Die neue Bundesregierung sollte es sich zu ihrer Aufgabe machen, die in Deutschland sehr hohe Trinkwasserqualität auch für die Zukunft sicherzustellen. Deshalb ist eines unserer zentralen Anliegen eine gesetzliche Regelung zur fachgerechten Entsorgung von Altmedikamenten. Wir fordern eine verpflichtende Einführung eines bundesweit einheitlichen Sammel- beziehungsweise Rücknahmesystems für Altmedikamente. Dabei sollte die Rücknahme von Altmedikamenten so leicht wie möglich gemacht werden. Zudem ist eine Verankerung der fachgerechten Entsorgung im Arzneimittelgesetz mit Produktverantwortung der Hersteller und damit die Umsetzung europäischen Rechts erforderlich. Bis 2009 bestand bereits ein bundeseinheitliches Sammelsystem für Altmedikamente. Dieser Ansatz sollte reanimiert und ausgebaut werden, so dass eine echte bundeseinheitliche Regelung möglich ist. Nur so kann der Gefahr einer Gewässerverunreinigung durch Medikamente vorgebeugt werden.

Gibt es bereits Verfahren und Beispiele, um die Arzneireste zu entfernen?
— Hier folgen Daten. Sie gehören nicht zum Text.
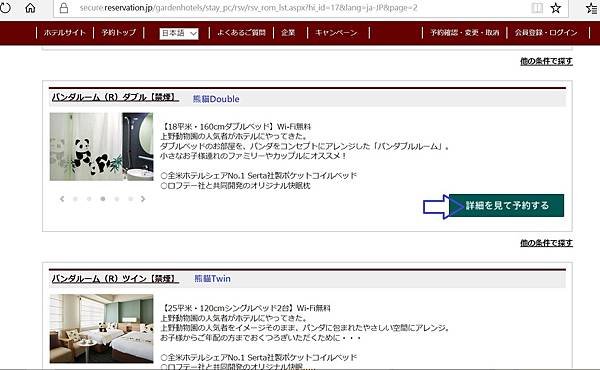Select the highlighted third carousel dot

coord(103,199)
Nordrhein-Westfalen und Baden-Württemberg testen zum Beispiel bereits Verfahren, um Brauchwasser optimal von Spurenstoffen wie Arzneimitteln zu befreien. Es geht dabei unter anderem um eine gezielte Filterung mit Aktivkohle oder einen beschleunigten Abbau langlebiger Stoffe durch Ozon. Klar ist aber: Selbst mit einer weiteren Reinigungsstufe wäre es technisch nicht möglich, alle Stoffe herauszufiltern. Bei einer solchen weiteren Reinigungsstufe, zum Beispiel beim Verfahren einer Ozonierung, könnten zudem neue Abbaustoffe entstehen, die dann in die Gewässer gelangen würden. Deshalb setzt sich der BDEW so vehement für das Verursacher- und Vorsorgeprinzip ein.
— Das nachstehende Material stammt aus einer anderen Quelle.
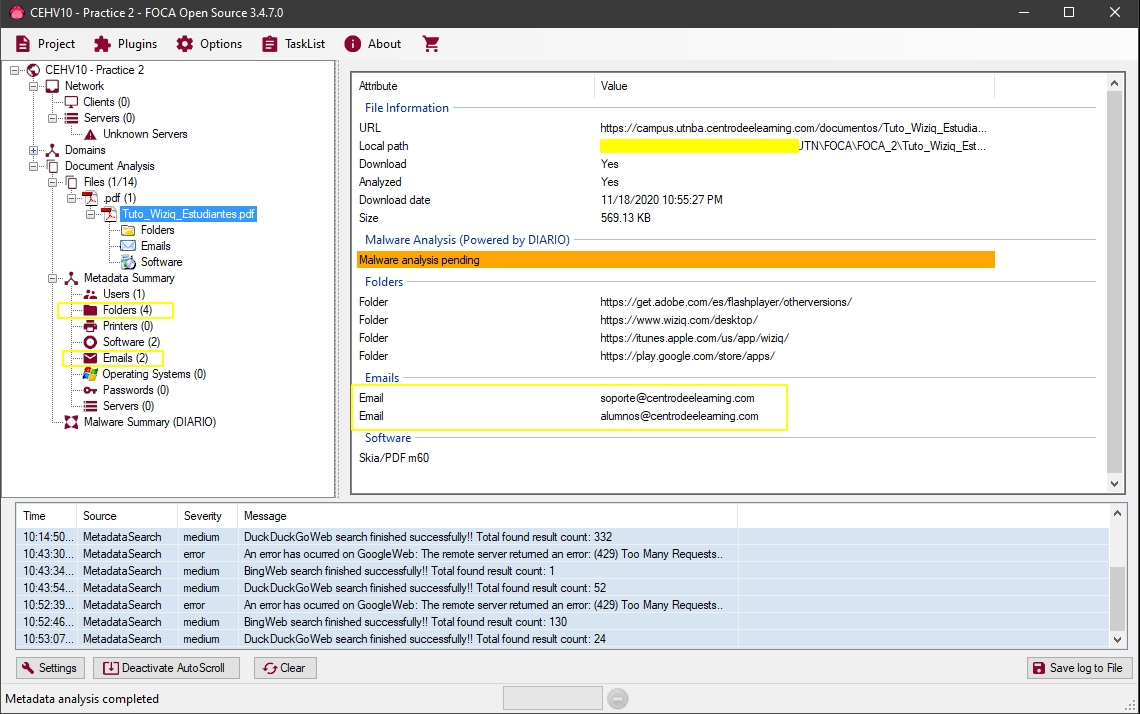Screen dimensions: 1140x714
Task: Click the Severity column header in log
Action: pyautogui.click(x=203, y=516)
Wie ist eigentlich die Gesetzeslage bzgl. des Umgangs mit Medikamentenresten im Wasser?

Die deutsche Trinkwasserverordnung gehört zu den weltweit strengsten Gesetzeswerken für ein Lebensmittel. Die darin enthaltenen Grenz- und Richtwerte gewährleisten, dass das Trinkwasser ohne gesundheitliche Risiken in unbegrenzter Menge ein Leben lang getrunken werden kann. Diese Vorgaben gelten auch für Medikamente. Ein zuverlässiges und belastbares Analyseergebnis ist unerlässlich. Die Trinkwasserverordnung schreibt vor, dass Entnahme und Messung nur durch ein akkreditiertes Labor bzw. akkreditierte Personen erfolgten darf. Die Befundbewertung erfolgt durch Gesundheitsbehörden mit unabhängig anerkannten Fachleuten. Oberstes Ziel des BDEW ist die Erhaltung der hohen Trinkwasserqualität und des umfassenden Gewässerschutzes. Daher gilt: Vorsorge beim Gewässerschutz statt Reparatur im Wasserwerk oder in der Kläranlage. Ziel ist, den Eintrag von Arzneimittelwirkstoffen in Gewässer so weit wie möglich zu vermeiden.

Wie beurteilen sie die Problemlage in der Europäischen Union?

Im Rahmen des "Blueprint Water" hat die Europäische Kommission Ende 2012 den aktuellen Stand der Umsetzung der EU-Wasserrahmenrichtlinie in den Mitgliedstaaten zusammengefasst. Hier sind große Defizite zu erkennen: Bei etwa 15 Prozent der Oberflächenwasserkörper in der EU wird der ökologische Zustand und bei etwa 40 Prozent der chemische Zustand als "unbekannt" gemeldet. In einigen Mitgliedstaaten gilt dies sogar für über 50 Prozent der Wasserkörper. Als gravierendste Probleme für die Gewässer werden die hydromorphologische Belastung, die Verschmutzung und die Übernutzung genannt. Aus über 90 Prozent der Bewirtschaftungspläne geht laut Europäischer Kommission zudem hervor, dass die Landwirtschaft ein erheblicher Belastungsfaktor für die Einzugsgebiete ist, unter anderem aufgrund diffuser oder punktueller Verschmutzung durch organische Substanzen, Düngemittel, Pestizide und hydromorphologische Auswirkungen.